## Exercise instructions
Return the records below unchanged, from the line containing "Determine the [X, Y]" through the line containing "below [305, 1315]", including both of those lines. Omit the pictures.
* Start Raw records *
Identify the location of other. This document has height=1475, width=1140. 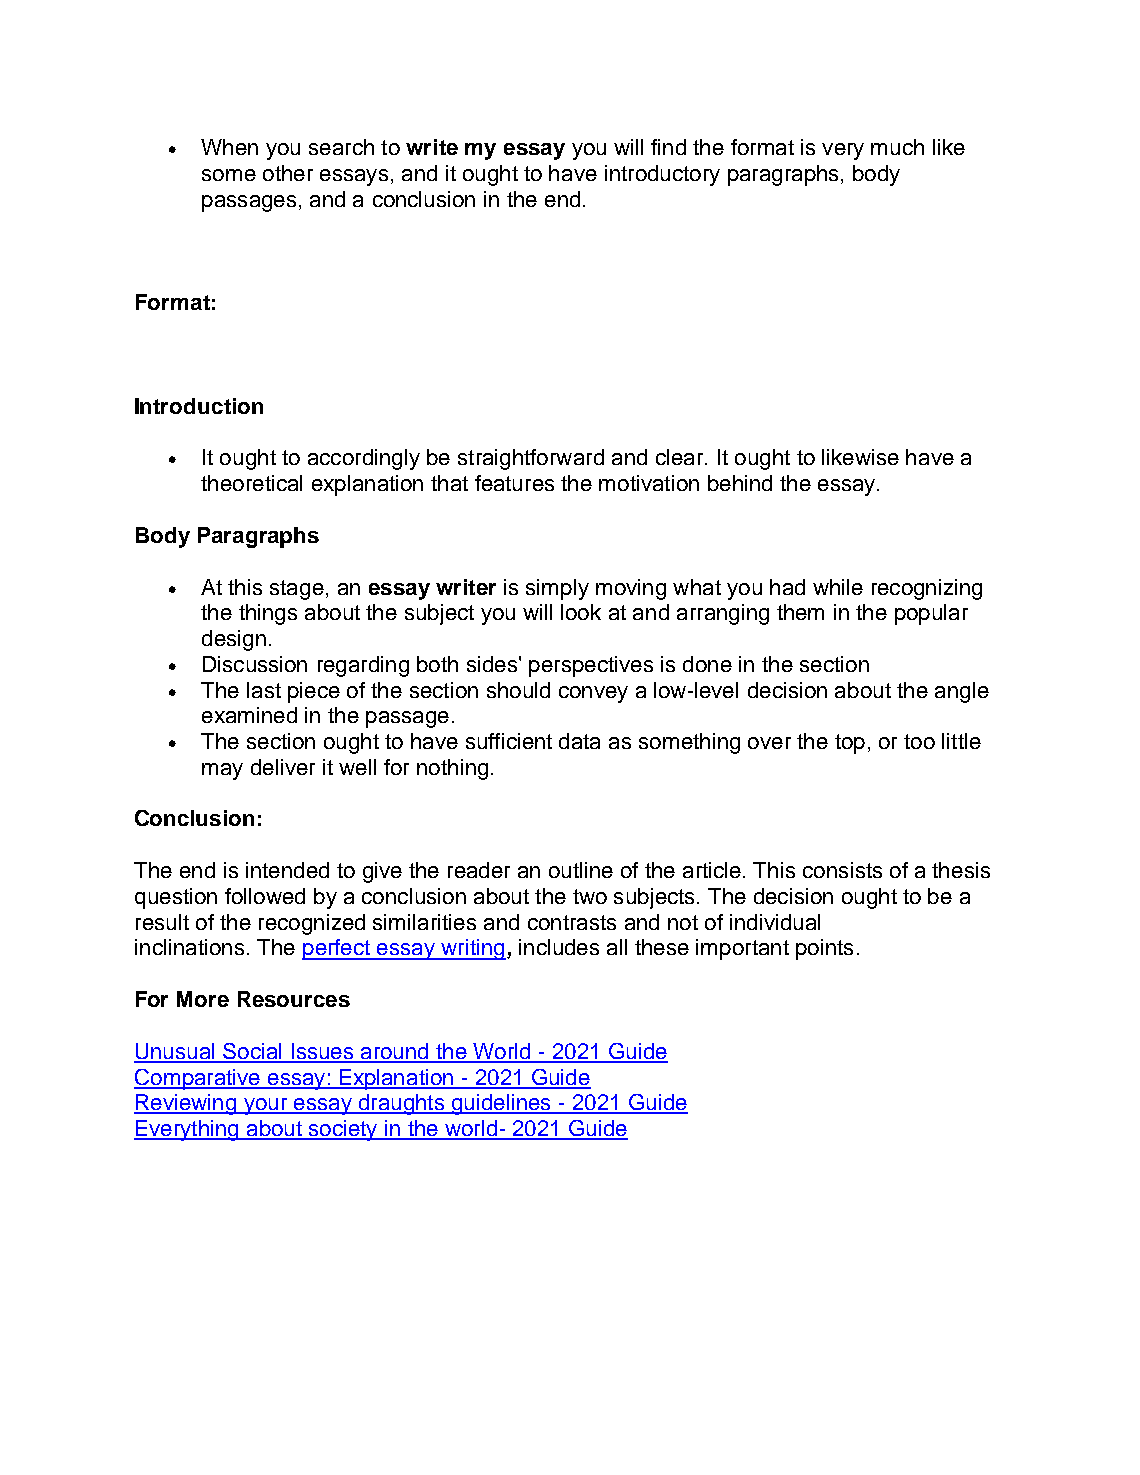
* End Raw records *
* Start Raw records *
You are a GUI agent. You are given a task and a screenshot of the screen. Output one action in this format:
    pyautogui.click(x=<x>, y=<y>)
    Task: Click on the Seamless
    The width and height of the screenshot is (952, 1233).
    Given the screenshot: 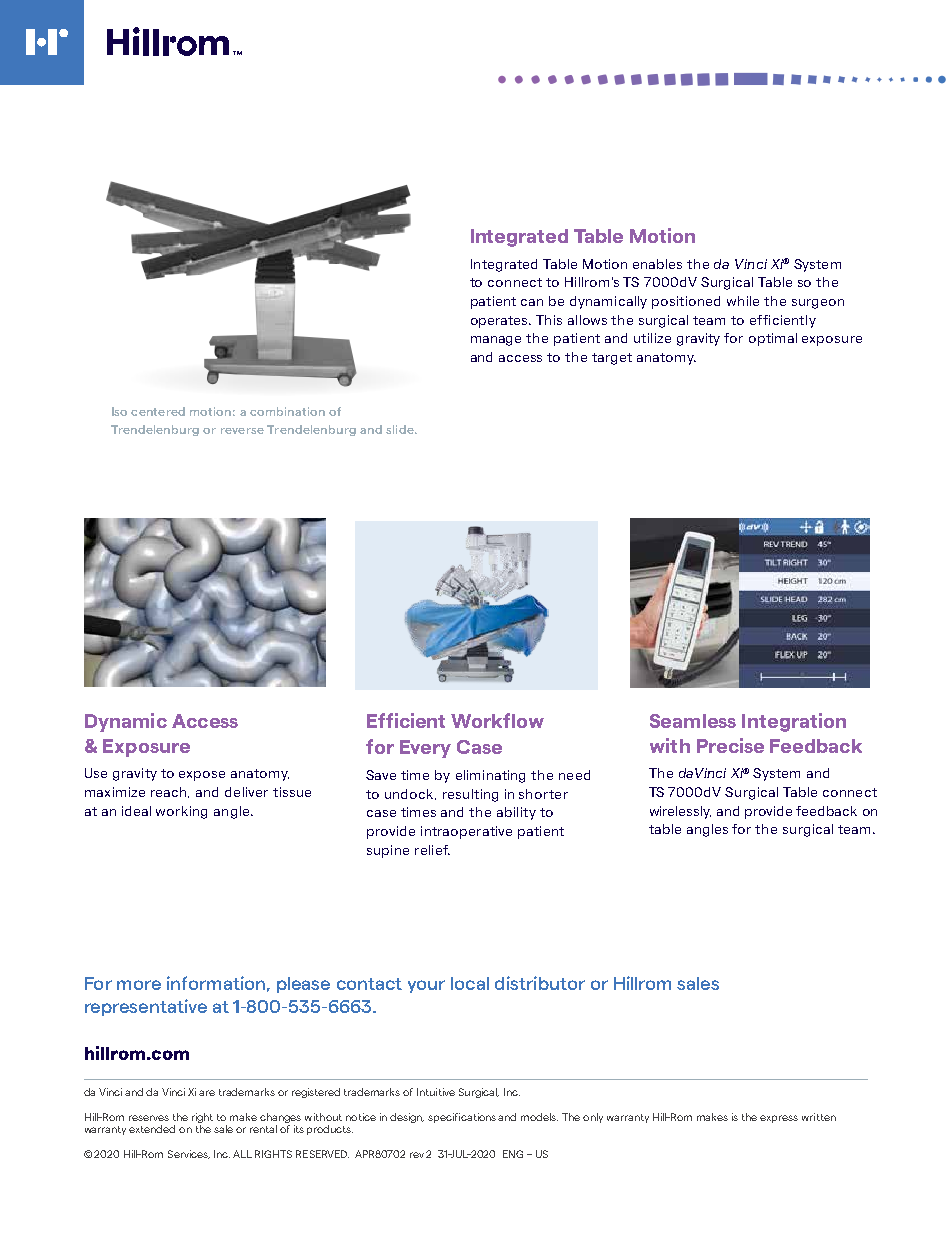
* End Raw records *
* Start Raw records *
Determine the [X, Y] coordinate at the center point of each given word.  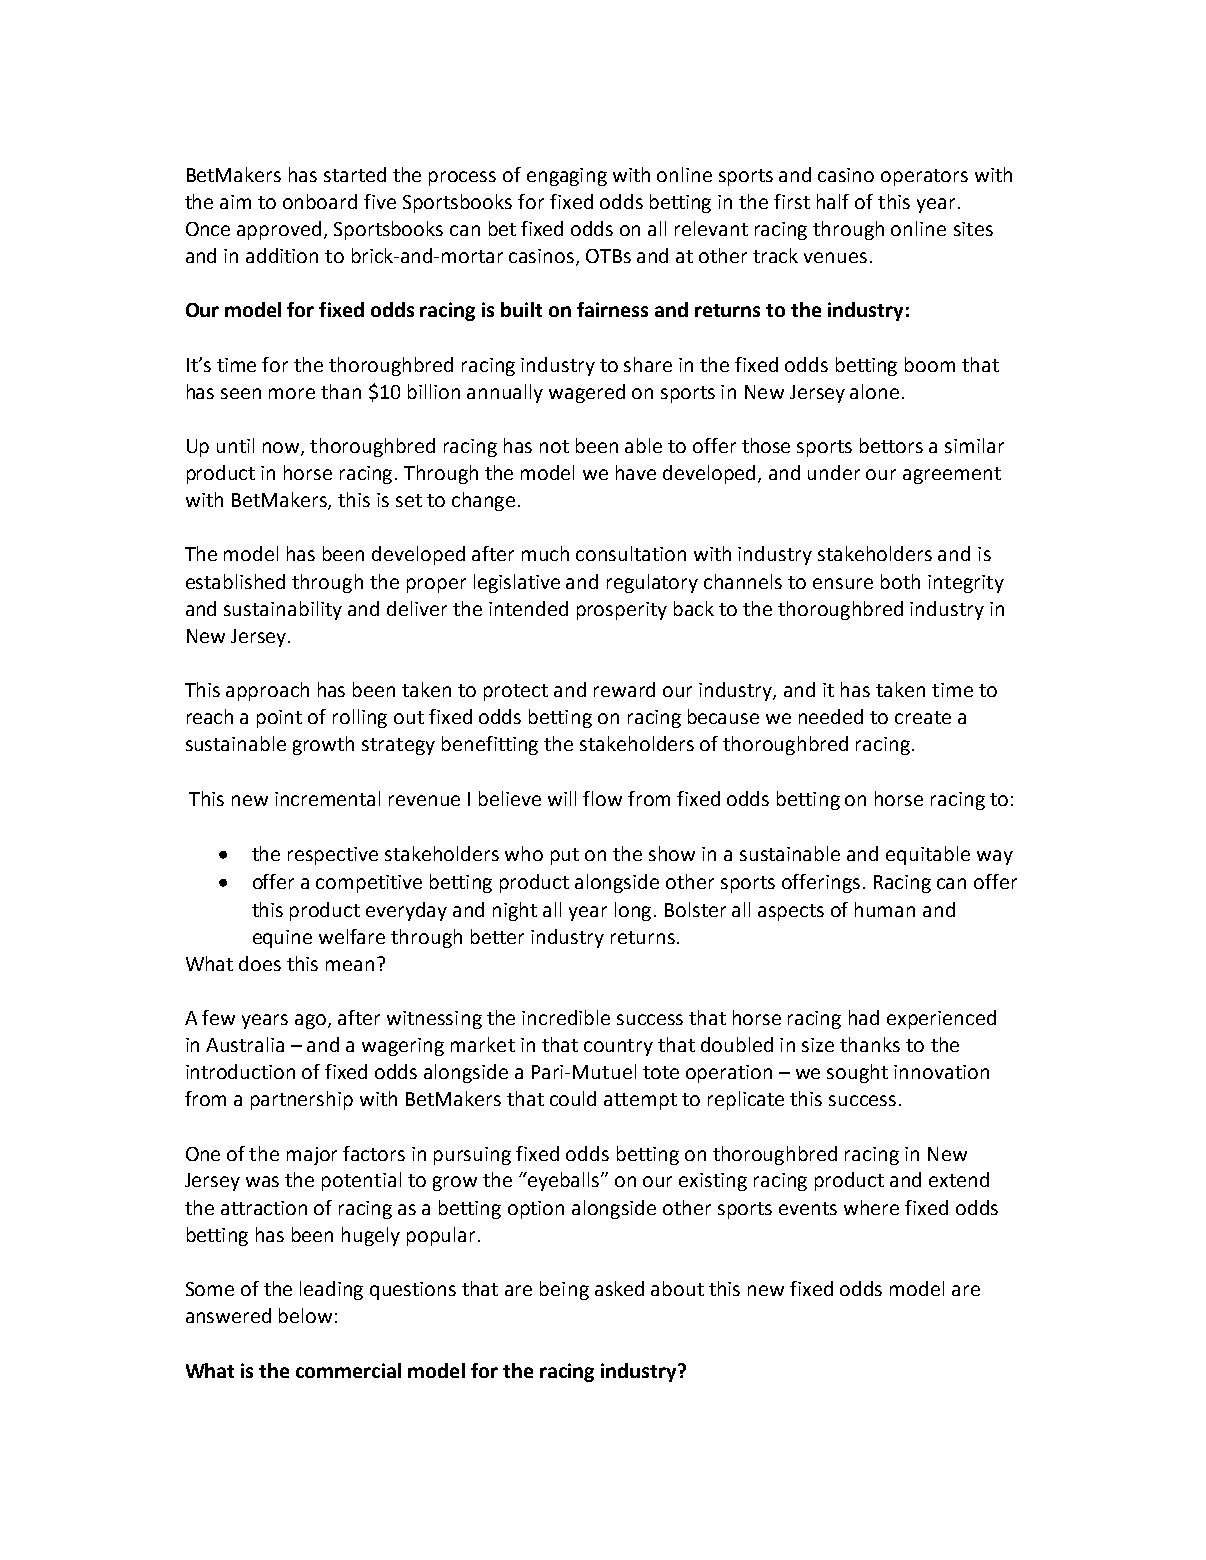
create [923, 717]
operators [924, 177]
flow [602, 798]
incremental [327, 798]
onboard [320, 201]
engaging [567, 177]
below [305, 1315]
* End Raw records *
## Solution to the problem
Determine the [X, Y] coordinate at the center point of each given word.  
create [923, 717]
operators [924, 177]
flow [602, 798]
incremental [327, 798]
onboard [320, 201]
engaging [567, 177]
below [305, 1315]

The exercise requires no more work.